Short of a disastrous break-up, several pathways present themselves for CARICOM to resolve the impasse.

First, Dr Barnett – on the grounds that she does not wish to become a distraction from CARICOM’s need to manage profound internal and external challenges – could announce that, notwithstanding the vote of confidence from heads of government, she will leave the secretariat at the end of her current term in August. This option, however, may not satisfy all member states.

Alternatively, Dr Barnett, in her capacity as secretary general, and after consultation with CARICOM’s chair, St Kitts and Nevis Prime Minister Terrance Drew, could seek an advisory opinion from the Caribbean Court of Justice (CCJ) on the proper procedures for the appointment or reappointment of a secretary general. Such a request could also clarify the application of Article 28, particularly paragraph three, which addresses what constitutes an “omission by a member state to vote” and the circumstances in which this amounts to an abstention.

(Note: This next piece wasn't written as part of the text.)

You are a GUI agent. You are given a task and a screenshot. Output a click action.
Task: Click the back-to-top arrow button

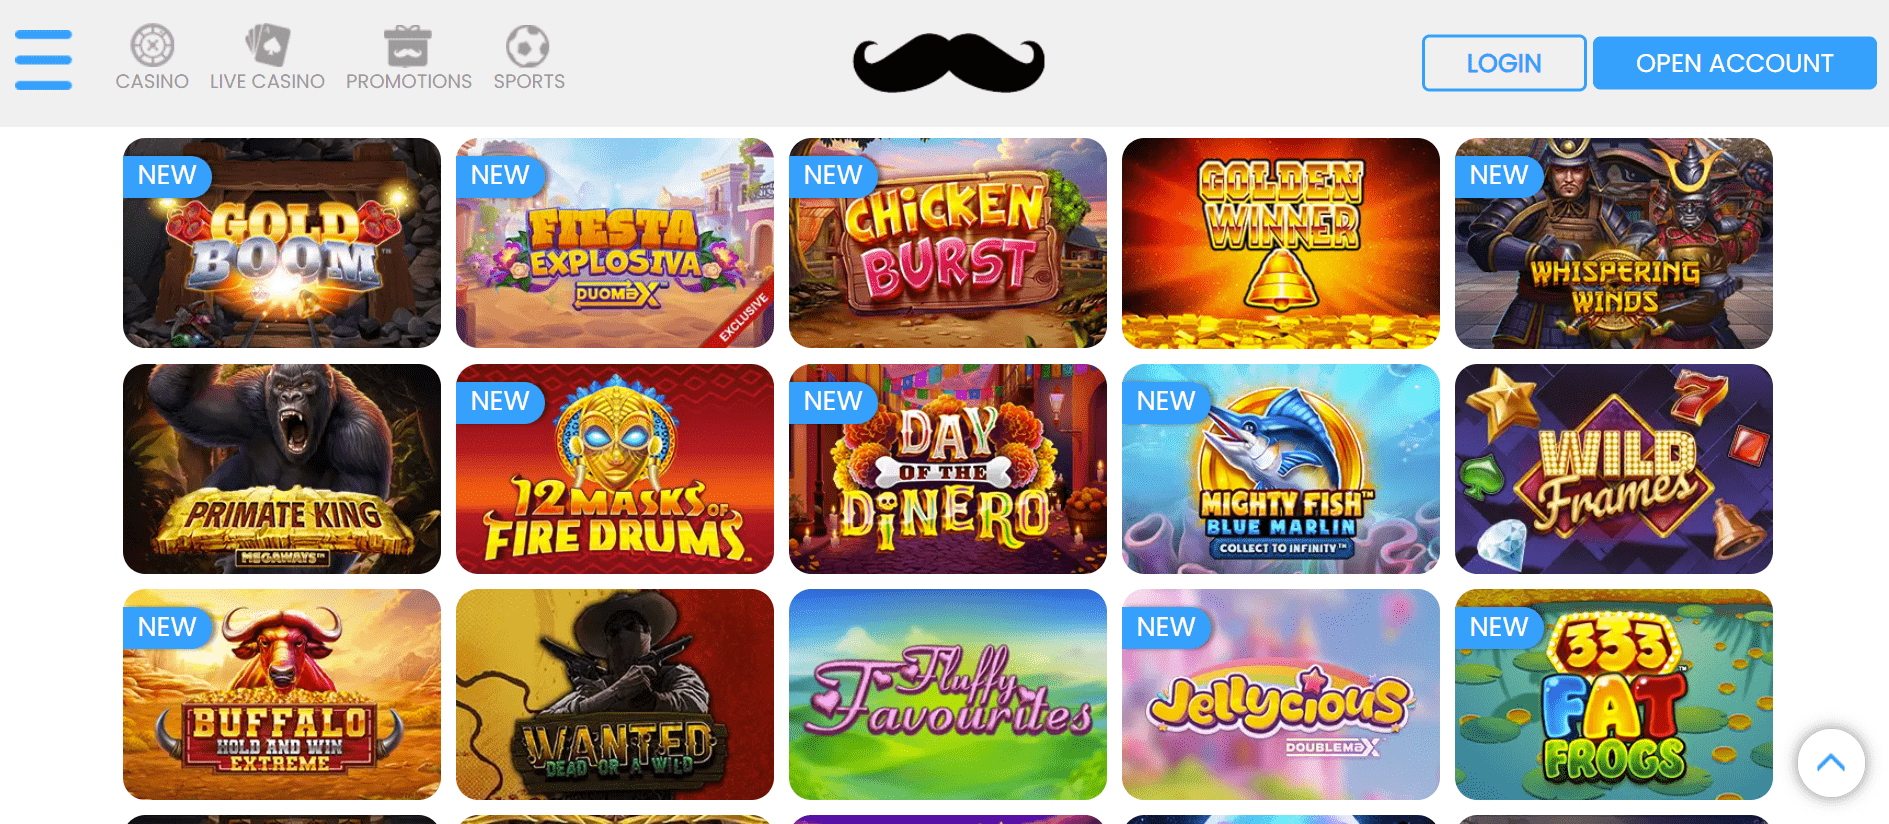coord(1831,763)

Given Dr Barnett’s personal involvement in the matter, she may be disinclined to invoke her office to seek such guidance from the CCJ, which, in its original jurisdiction, is the final arbiter of the CARICOM Treaty.

Conversely, Trinidad and Tobago, viewing itself as the aggrieved party, could bring a case before the CCJ seeking a declaration that the procedures under which Dr Barnett was reappointed violated conference regulations and breached Article 28. Such a ruling would render the reappointment null and void.

Whatever the outcome, a judicial ruling would enhance the court’s jurisprudence and deepen the body of community law, in the tradition of the Shanique Myrie case, which firmly established the right of CARICOM citizens to hassle-free movement within the community and the obligation of governments to uphold that right.

Still, some may argue that although a legal challenge could yield long-term institutional value, the timing is inopportune. Given the fraught nature of the dispute, resorting now to litigation may exacerbate tensions and push CARICOM closer to the brink.

URGENT NEED OF A RESET

As The Gleaner’s Editorial Board recently noted in endorsing P.J. Patterson’s defence of, and call for, deeper integration – along with his prescriptions for a future-proof CARICOM – the community is in urgent need of a reset.

In these circumstances, our preferred course is a political or diplomatic intervention that first cools tempers, allowing heads of government to address the question of the secretary general’s appointment, and CARICOM’s broader challenges, in a less febrile atmosphere. Such engagement could also enable a clearer assessment, outside the rigid setting of a formal conference, of how much of Ms Persad-Bissessar’s still largely unstructured critique of CARICOM is substantive, and how much is performative.

In this regard, Prime Minister Drew, as CARICOM chair, might consider appointing – drawn from eminent and respected regional figures – a ‘good offices’ interlocutor or an Eminent Persons Group, akin to the previous panel comprising Kenny Anthony of Saint Lucia, Bruce Golding of Jamaica, and Perry Christie of The Bahamas, to engage Prime Minister Persad-Bissessar. Mr Patterson readily comes to mind.